- [What this exercise asks]:
1: The article on Nubank and Revolut gives a revenue figure for Nubank. What was that revenue in the third quarter of 2025?
2: Repeat the part of the Nubank and Revolut article starting at "Nubank has drawn" and ending at "to similar destinations.".

BEGIN Source document

Is Nubank bigger than Revolut? Yes. Brazil’s Nubank is currently valued at approximately $90 billion with 127 million customers, compared to Revolut’s $75 billion valuation. Nubank received conditional US bank charter approval in January 2026 and plans to launch American operations within 18 months. Revolut has yet to complete its IPO. Both fintechs are racing to become the dominant global digital bank, with the US market emerging as the decisive battleground.


The race to become the West’s most valuable digital bank has reached its most critical phase. Two fintech giants — one forged in the chaos of Brazilian banking, the other in post-Brexit London — are converging on the same prize: the United States.

Nubank has drawn first blood. The São Paulo-based neobank last week secured conditional approval from the Office of the Comptroller of the Currency to establish a US national bank, positioning the $90 billion company to launch deposit accounts, credit cards, lending and digital asset custody for American consumers within 18 months.

For investors tracking the global fintech landscape, this approval reshapes the competitive calculus entirely.

The Tale of the Tape

The numbers tell a striking story of divergent paths to similar destinations.

Nubank, founded in 2013 by Colombian entrepreneur David Vélez and Brazilian co-founder Cristina Junqueira, has built a customer base of 127 million across Brazil, Mexico and Colombia. The company went public on the New York Stock Exchange in 2021 and has watched its valuation climb to roughly $90 billion — making it Latin America’s most valuable financial institution, ahead of established giants like Itaú Unibanco and Banco Bradesco.

Revenue hit $4.2 billion in the third quarter of 2025, representing 39% year-over-year growth. Profitability has followed: Nubank has delivered increasing quarterly profits while maintaining an activity rate exceeding 83% — a metric that proves customers actually use the platform rather than simply downloading the app.

Revolut, founded two years later in London, has taken a different route. The British challenger bank claims over 50 million customers globally and a $75 billion valuation following its most recent funding round — a two-thirds increase over the past two years. Yet Revolut remains private, with an IPO perpetually on the horizon but never quite materialising.

The valuation gap matters. At $90 billion versus $75 billion, Nubank has established clear leadership in the race for digital banking supremacy. But valuations shift, and the American market could determine which company ultimately prevails.

Why the US Matters More Than Anywhere Else

Both fintechs have conquered their home regions. Nubank dominates Latin America’s largest economy; Revolut has established itself as Europe’s fintech champion. But neither market offers the scale, profitability and prestige that comes with succeeding in the United States.

American banking remains the world’s deepest profit pool. Despite — or perhaps because of — decades of consolidation, the sector generates returns that European and Latin American banks can only envy. Customer acquisition costs are high, but lifetime values are higher.

For Nubank, the US expansion represents a transformation from regional champion to genuine global technology company. As Vélez told the Financial Times: “The next decade is going to be around how do we go from being a Brazil bank to a global technology company that happens to be in financial services.”

The ambitions extend beyond America. Vélez has signalled plans for markets “even beyond the Americas over the next 12 to 24 months” — suggesting Nubank sees the US charter as a template for worldwide expansion.

END Source document
BEGIN Provided material

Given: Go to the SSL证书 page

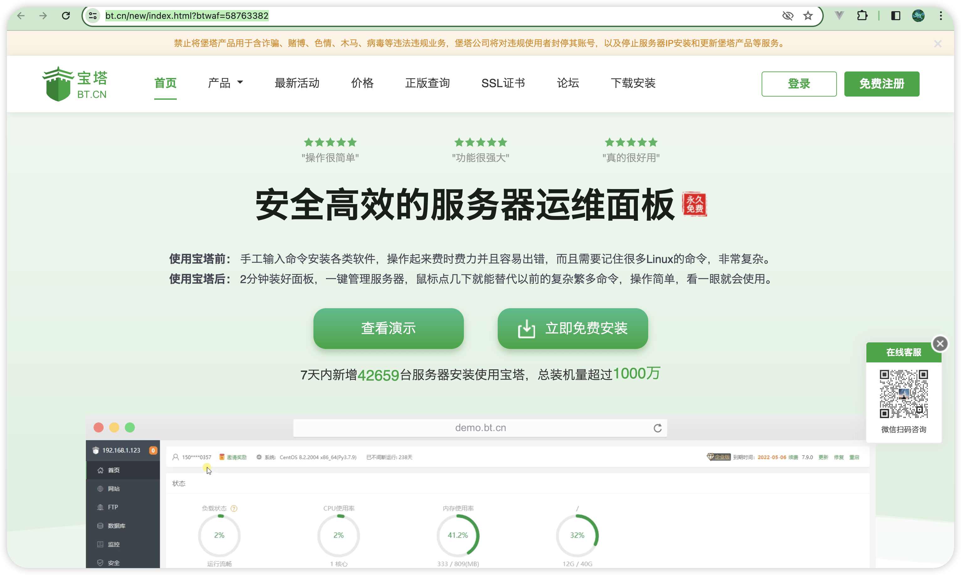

END Provided material
BEGIN Provided material

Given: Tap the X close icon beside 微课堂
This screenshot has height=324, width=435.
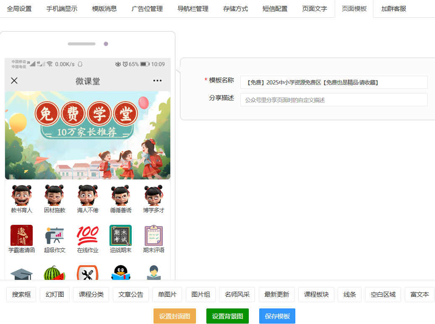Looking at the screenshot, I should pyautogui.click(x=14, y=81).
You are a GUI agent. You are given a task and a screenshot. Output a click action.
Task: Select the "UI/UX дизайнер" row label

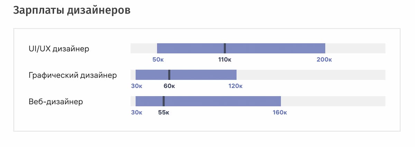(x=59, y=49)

END Provided material

- [Solutions below]:
1: $4.2 billion, a 39% increase over the previous year.

2:
Nubank has drawn first blood. The São Paulo-based neobank last week secured conditional approval from the Office of the Comptroller of the Currency to establish a US national bank, positioning the $90 billion company to launch deposit accounts, credit cards, lending and digital asset custody for American consumers within 18 months.

For investors tracking the global fintech landscape, this approval reshapes the competitive calculus entirely.

The Tale of the Tape

The numbers tell a striking story of divergent paths to similar destinations.